Target pointing listing:
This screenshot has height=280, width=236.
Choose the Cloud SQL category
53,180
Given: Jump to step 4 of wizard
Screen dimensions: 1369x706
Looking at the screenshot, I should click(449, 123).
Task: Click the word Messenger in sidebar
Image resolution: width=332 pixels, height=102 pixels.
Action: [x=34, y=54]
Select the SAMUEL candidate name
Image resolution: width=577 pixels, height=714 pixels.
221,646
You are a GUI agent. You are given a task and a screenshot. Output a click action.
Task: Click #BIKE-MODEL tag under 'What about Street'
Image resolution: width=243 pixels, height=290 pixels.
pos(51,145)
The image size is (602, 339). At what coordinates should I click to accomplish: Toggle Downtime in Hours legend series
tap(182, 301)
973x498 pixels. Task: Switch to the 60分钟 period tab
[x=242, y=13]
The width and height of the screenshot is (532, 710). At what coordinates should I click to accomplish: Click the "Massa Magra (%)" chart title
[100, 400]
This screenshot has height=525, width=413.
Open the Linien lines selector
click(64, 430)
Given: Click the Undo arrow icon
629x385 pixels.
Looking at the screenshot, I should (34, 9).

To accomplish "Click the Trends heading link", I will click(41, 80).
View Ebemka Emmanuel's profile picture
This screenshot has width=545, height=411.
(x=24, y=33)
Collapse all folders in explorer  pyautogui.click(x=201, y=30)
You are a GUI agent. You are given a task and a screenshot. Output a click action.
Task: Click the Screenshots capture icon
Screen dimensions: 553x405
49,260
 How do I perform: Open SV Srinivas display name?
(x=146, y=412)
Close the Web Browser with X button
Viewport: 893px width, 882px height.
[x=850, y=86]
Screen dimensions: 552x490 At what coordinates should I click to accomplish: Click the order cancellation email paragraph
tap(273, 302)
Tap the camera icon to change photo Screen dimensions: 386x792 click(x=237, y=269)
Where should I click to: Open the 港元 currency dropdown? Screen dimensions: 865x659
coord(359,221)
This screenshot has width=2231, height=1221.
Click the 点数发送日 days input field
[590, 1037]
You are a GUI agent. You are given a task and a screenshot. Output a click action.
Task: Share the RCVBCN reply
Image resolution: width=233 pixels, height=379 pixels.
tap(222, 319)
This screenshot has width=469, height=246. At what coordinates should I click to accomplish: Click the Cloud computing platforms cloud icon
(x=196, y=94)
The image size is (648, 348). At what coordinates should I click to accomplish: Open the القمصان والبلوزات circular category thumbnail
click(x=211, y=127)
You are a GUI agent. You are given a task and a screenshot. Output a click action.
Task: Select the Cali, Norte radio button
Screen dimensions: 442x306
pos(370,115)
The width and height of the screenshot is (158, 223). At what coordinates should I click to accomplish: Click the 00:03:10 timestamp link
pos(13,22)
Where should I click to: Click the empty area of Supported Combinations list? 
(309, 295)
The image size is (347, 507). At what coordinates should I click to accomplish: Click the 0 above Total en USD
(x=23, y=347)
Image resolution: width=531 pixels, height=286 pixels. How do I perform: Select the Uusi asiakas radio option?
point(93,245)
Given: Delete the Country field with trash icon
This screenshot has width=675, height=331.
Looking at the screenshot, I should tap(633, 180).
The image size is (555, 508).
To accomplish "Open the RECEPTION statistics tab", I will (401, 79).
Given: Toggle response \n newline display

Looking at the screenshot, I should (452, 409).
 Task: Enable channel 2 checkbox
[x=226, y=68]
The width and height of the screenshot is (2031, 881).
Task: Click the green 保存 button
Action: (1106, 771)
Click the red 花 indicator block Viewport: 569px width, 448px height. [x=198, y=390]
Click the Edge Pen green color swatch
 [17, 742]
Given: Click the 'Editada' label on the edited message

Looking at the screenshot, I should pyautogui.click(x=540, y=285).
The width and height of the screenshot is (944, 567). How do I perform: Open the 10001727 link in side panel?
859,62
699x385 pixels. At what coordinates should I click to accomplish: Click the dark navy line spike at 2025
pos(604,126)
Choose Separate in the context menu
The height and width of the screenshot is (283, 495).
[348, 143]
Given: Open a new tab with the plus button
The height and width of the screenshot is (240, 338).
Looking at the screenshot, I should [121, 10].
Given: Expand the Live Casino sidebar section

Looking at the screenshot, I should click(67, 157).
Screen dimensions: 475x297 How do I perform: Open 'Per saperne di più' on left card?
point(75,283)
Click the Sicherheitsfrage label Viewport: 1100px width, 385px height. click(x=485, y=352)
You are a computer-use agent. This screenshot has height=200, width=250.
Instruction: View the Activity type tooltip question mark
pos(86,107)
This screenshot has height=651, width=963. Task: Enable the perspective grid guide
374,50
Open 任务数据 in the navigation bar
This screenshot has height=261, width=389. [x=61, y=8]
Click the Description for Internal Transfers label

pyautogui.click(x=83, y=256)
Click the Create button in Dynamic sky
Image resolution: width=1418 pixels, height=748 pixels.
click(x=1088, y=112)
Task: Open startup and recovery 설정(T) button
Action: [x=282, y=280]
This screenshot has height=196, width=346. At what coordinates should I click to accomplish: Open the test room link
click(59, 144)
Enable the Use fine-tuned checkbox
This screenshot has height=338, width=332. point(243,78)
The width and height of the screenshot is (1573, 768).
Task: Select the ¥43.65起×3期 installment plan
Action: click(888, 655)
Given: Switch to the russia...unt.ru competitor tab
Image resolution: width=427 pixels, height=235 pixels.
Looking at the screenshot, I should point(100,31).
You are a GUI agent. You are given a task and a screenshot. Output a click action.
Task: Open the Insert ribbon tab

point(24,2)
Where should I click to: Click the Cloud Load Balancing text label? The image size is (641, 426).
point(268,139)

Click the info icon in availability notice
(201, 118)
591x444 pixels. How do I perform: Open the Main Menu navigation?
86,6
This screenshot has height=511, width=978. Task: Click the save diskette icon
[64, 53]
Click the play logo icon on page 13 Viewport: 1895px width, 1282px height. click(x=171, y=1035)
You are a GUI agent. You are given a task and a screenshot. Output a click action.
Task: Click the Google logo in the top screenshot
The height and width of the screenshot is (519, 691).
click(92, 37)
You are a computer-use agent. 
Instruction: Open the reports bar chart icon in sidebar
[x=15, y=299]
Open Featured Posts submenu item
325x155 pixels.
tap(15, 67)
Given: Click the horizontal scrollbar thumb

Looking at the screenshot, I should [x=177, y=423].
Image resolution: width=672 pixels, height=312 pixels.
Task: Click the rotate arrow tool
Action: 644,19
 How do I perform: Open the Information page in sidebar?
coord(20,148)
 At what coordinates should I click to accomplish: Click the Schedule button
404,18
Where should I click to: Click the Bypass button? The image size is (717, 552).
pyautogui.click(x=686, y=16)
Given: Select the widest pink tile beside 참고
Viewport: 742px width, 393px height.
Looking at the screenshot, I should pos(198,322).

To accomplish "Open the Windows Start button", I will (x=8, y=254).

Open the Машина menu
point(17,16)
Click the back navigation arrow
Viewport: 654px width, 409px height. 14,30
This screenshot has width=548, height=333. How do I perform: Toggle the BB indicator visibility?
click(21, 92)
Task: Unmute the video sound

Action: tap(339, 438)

YOUR OBJECTIVE
Return every line of the listing above verbatim, from the first line to the last.

SOLUTION BELOW
This screenshot has height=280, width=236.
Choose the Cloud SQL category
53,180
Given: Jump to step 4 of wizard
Screen dimensions: 1369x706
Looking at the screenshot, I should click(449, 123).
Task: Click the word Messenger in sidebar
Image resolution: width=332 pixels, height=102 pixels.
Action: [x=34, y=54]
Select the SAMUEL candidate name
Image resolution: width=577 pixels, height=714 pixels.
221,646
You are a GUI agent. You are given a task and a screenshot. Output a click action.
Task: Click #BIKE-MODEL tag under 'What about Street'
Image resolution: width=243 pixels, height=290 pixels.
pos(51,145)
The image size is (602, 339). At what coordinates should I click to accomplish: Toggle Downtime in Hours legend series
tap(182, 301)
973x498 pixels. Task: Switch to the 60分钟 period tab
[x=242, y=13]
The width and height of the screenshot is (532, 710). At what coordinates should I click to accomplish: Click the "Massa Magra (%)" chart title
[100, 400]
This screenshot has height=525, width=413.
Open the Linien lines selector
click(64, 430)
Given: Click the Undo arrow icon
629x385 pixels.
Looking at the screenshot, I should (34, 9).

To accomplish "Click the Trends heading link", I will click(41, 80).
View Ebemka Emmanuel's profile picture
This screenshot has width=545, height=411.
(x=24, y=33)
Collapse all folders in explorer  pyautogui.click(x=201, y=30)
You are a GUI agent. You are given a task and a screenshot. Output a click action.
Task: Click the Screenshots capture icon
Screen dimensions: 553x405
49,260
 How do I perform: Open SV Srinivas display name?
(x=146, y=412)
Close the Web Browser with X button
Viewport: 893px width, 882px height.
[x=850, y=86]
Screen dimensions: 552x490 At what coordinates should I click to accomplish: Click the order cancellation email paragraph
tap(273, 302)
Tap the camera icon to change photo Screen dimensions: 386x792 click(x=237, y=269)
Where should I click to: Open the 港元 currency dropdown? Screen dimensions: 865x659
coord(359,221)
This screenshot has width=2231, height=1221.
Click the 点数发送日 days input field
[590, 1037]
You are a GUI agent. You are given a task and a screenshot. Output a click action.
Task: Share the RCVBCN reply
Image resolution: width=233 pixels, height=379 pixels.
tap(222, 319)
This screenshot has width=469, height=246. At what coordinates should I click to accomplish: Click the Cloud computing platforms cloud icon
(x=196, y=94)
The image size is (648, 348). At what coordinates should I click to accomplish: Open the القمصان والبلوزات circular category thumbnail
click(x=211, y=127)
You are a GUI agent. You are given a task and a screenshot. Output a click action.
Task: Select the Cali, Norte radio button
Screen dimensions: 442x306
pos(370,115)
The width and height of the screenshot is (158, 223). At what coordinates should I click to accomplish: Click the 00:03:10 timestamp link
pos(13,22)
Where should I click to: Click the empty area of Supported Combinations list? 
(309, 295)
The image size is (347, 507). At what coordinates should I click to accomplish: Click the 0 above Total en USD
(x=23, y=347)
Image resolution: width=531 pixels, height=286 pixels. How do I perform: Select the Uusi asiakas radio option?
point(93,245)
Given: Delete the Country field with trash icon
This screenshot has width=675, height=331.
Looking at the screenshot, I should tap(633, 180).
The image size is (555, 508).
To accomplish "Open the RECEPTION statistics tab", I will (401, 79).
Given: Toggle response \n newline display

Looking at the screenshot, I should (452, 409).
 Task: Enable channel 2 checkbox
[x=226, y=68]
The width and height of the screenshot is (2031, 881).
Task: Click the green 保存 button
Action: (1106, 771)
Click the red 花 indicator block Viewport: 569px width, 448px height. [x=198, y=390]
Click the Edge Pen green color swatch
 [17, 742]
Given: Click the 'Editada' label on the edited message

Looking at the screenshot, I should pyautogui.click(x=540, y=285).
The width and height of the screenshot is (944, 567). How do I perform: Open the 10001727 link in side panel?
859,62
699x385 pixels. At what coordinates should I click to accomplish: Click the dark navy line spike at 2025
pos(604,126)
Choose Separate in the context menu
The height and width of the screenshot is (283, 495).
[348, 143]
Given: Open a new tab with the plus button
The height and width of the screenshot is (240, 338).
Looking at the screenshot, I should [121, 10].
Given: Expand the Live Casino sidebar section

Looking at the screenshot, I should click(67, 157).
Screen dimensions: 475x297 How do I perform: Open 'Per saperne di più' on left card?
point(75,283)
Click the Sicherheitsfrage label Viewport: 1100px width, 385px height. click(x=485, y=352)
You are a computer-use agent. This screenshot has height=200, width=250.
Instruction: View the Activity type tooltip question mark
pos(86,107)
This screenshot has height=651, width=963. Task: Enable the perspective grid guide
374,50
Open 任务数据 in the navigation bar
This screenshot has height=261, width=389. [x=61, y=8]
Click the Description for Internal Transfers label

pyautogui.click(x=83, y=256)
Click the Create button in Dynamic sky
Image resolution: width=1418 pixels, height=748 pixels.
click(x=1088, y=112)
Task: Open startup and recovery 설정(T) button
Action: [x=282, y=280]
This screenshot has height=196, width=346. At what coordinates should I click to accomplish: Open the test room link
click(59, 144)
Enable the Use fine-tuned checkbox
This screenshot has height=338, width=332. point(243,78)
The width and height of the screenshot is (1573, 768).
Task: Select the ¥43.65起×3期 installment plan
Action: click(888, 655)
Given: Switch to the russia...unt.ru competitor tab
Image resolution: width=427 pixels, height=235 pixels.
Looking at the screenshot, I should point(100,31).
You are a GUI agent. You are given a task and a screenshot. Output a click action.
Task: Open the Insert ribbon tab

point(24,2)
Where should I click to: Click the Cloud Load Balancing text label? The image size is (641, 426).
point(268,139)

Click the info icon in availability notice
(201, 118)
591x444 pixels. How do I perform: Open the Main Menu navigation?
86,6
This screenshot has height=511, width=978. Task: Click the save diskette icon
[64, 53]
Click the play logo icon on page 13 Viewport: 1895px width, 1282px height. click(x=171, y=1035)
You are a GUI agent. You are given a task and a screenshot. Output a click action.
Task: Click the Google logo in the top screenshot
The height and width of the screenshot is (519, 691).
click(92, 37)
You are a computer-use agent. 
Instruction: Open the reports bar chart icon in sidebar
[x=15, y=299]
Open Featured Posts submenu item
325x155 pixels.
tap(15, 67)
Given: Click the horizontal scrollbar thumb

Looking at the screenshot, I should [x=177, y=423].
Image resolution: width=672 pixels, height=312 pixels.
Task: Click the rotate arrow tool
Action: 644,19
 How do I perform: Open the Information page in sidebar?
coord(20,148)
 At what coordinates should I click to accomplish: Click the Schedule button
404,18
Where should I click to: Click the Bypass button? The image size is (717, 552).
pyautogui.click(x=686, y=16)
Given: Select the widest pink tile beside 참고
Viewport: 742px width, 393px height.
Looking at the screenshot, I should pos(198,322).

To accomplish "Open the Windows Start button", I will (x=8, y=254).

Open the Машина menu
point(17,16)
Click the back navigation arrow
Viewport: 654px width, 409px height. 14,30
This screenshot has width=548, height=333. How do I perform: Toggle the BB indicator visibility?
click(21, 92)
Task: Unmute the video sound

Action: tap(339, 438)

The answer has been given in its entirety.